* PASSAGE GIVEN *
Various Forms of Tangents in Hyperbola

A hyperbola is a set of all points (x, y) such that the difference of the distances between (x, y) and two different points is constant. A hyperbola has two vertices that lie on the axis of symmetry known as the transverse axis. The transverse axis of the hyperbola can either be horizontal or vertical. In this article, we will get to know about the different types of equations of the tangent to hyperbola like the equation of tangent of hyperbola in slope form, equation of tangent of hyperbola in parametric form, the chord of contact of hyperbola, and point of contact of the tangent to a hyperbola.

Equation of Hyperbola

The general equation of hyperbola can be represented as $\dfrac{x^{2}}{a^{2}}-\dfrac{y^{2}}{b^{2}}=1$.

Hyperbola

Point Form Equation of a Tangent to Hyperbola

In this form, the tangent is drawn from the point of contact of the tangent to the hyperbola. Let’s say the point of contact of the hyperbola to tangent is $(x_{1},y_{1})$, then the equation of the tangent to hyperbola will be $\dfrac{xx_{1}}{a^{2}}+\dfrac{yy_{1}}{b^{2}}=1$.

Equation of Tangent to Hyperbola in Slope Form

This type of equation gives us the equation of the tangent of hyperbola in terms of the slope of the line “m”. The equation is $y=mx\pm \sqrt{a^{2}m^{2}-b^{2}}$

This equation is also called “The condition of tangency”.

* WORK TO DO *
Pick up the article on tangents to a hyperbola right after its last sentence and keep writing it.

* DATA LINES *
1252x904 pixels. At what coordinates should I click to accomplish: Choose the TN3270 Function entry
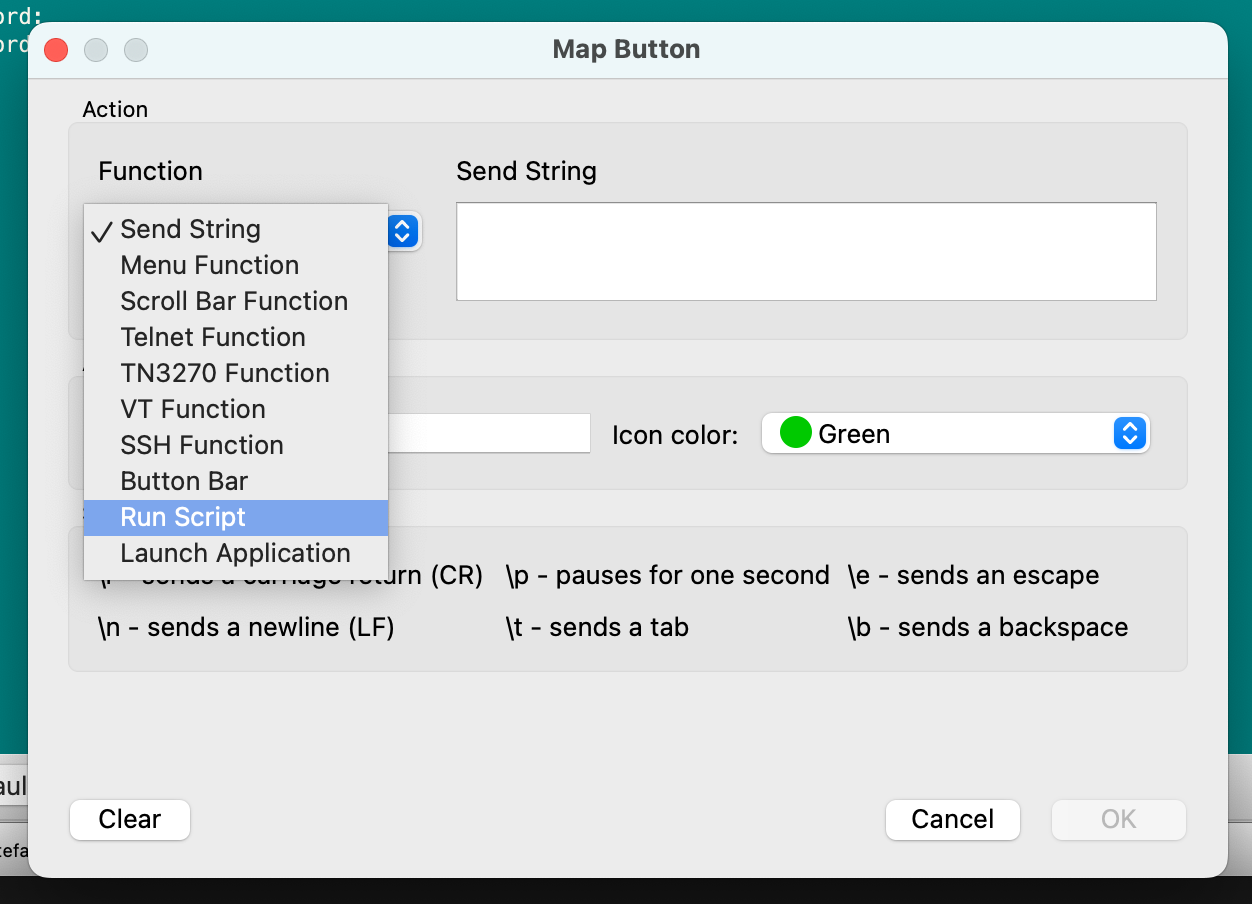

* ANSWER *
Equation of Pair of Tangents in Hyperbola

When the equation of the hyperbola is $\dfrac{x^{2}}{a^{2}}-\dfrac{y^{2}}{b^{2}}=1$, then the pair of tangents can be represented using $SS_{1}=T^{2}$ i.e

$(\dfrac{x^{2}}{a^{2}}-\dfrac{y^{2}}{b^{2}}-1)(\dfrac{x_{1}^{2}}{a^{2}}-\dfrac{y_{1}^{2}}{b^{2}}-1)=(\dfrac{xx_{1}}{a^{2}}+\dfrac{yy_{1}}{b^{2}}-1)$

Chord of Contact of Hyperbola

A chord of contact is a chord passing through endpoints of tangents drawn from a point

$(x_{1},y_{1})$ to the hyperbola. The equation of chord of contact of hyperbola will be $\dfrac{xx_{1}}{a^{2}}+\dfrac{yy_{1}}{b^{2}}=1$ .

Equation of Tangent to Hyperbola in Parametric Form

The parametric coordinates of any hyperbola can be represented as$a sec\theta, btan\theta$ and the equation of a tangent to hyperbola will be $\dfrac{x(asec\Theta )}{a^{2}}-\dfrac{y(atan\Theta )}{b^{2}}=1$

Interesting Facts

• When an object, let's say a jet, moves faster than the speed of sound, it creates a conical form of a wave in space and that wave intersects the ground, the curve we get from that intersection is a hyperbola.

• The cooling towers are generally made of hyperbolic shape to achieve 2 things: first, the least amount of material used to make it and second, the structure should be strong enough to withstand strong winds.

Solved Examples

Example 1. Find the equation of a tangent to the hyperbola $x^{2}-4y^{2}=4$ which is parallel to the line $x+2y=0$.

Solution: Equation of hyperbola : $\dfrac{x^{2}}{4}-\dfrac{y^{2}}{1}=1$ ,

So ,$a^{2}=4\Rightarrow a=2$

$b^{2}=1\Rightarrow a=1$

The slope of the given line will be $\dfrac{1}{2}$. Now, using the condition of tangency we will calculate the value of c.

$c^{2}=a^{2}m^{2}-b^{2}$

$c^{2}=2^{2}(-\dfrac{1}{2}^{2})-(1)^{2}$

$c=0$

So, the equation of tangent will be

$y=-\dfrac{1}{2}x$

$x+2y=0$

Example 2. Find the equation of the chord of contact of the hyperbola $\dfrac{x^{2}}{6}-\dfrac{y^{2}}{2}=1$ if the tangents are drawn from (3,2).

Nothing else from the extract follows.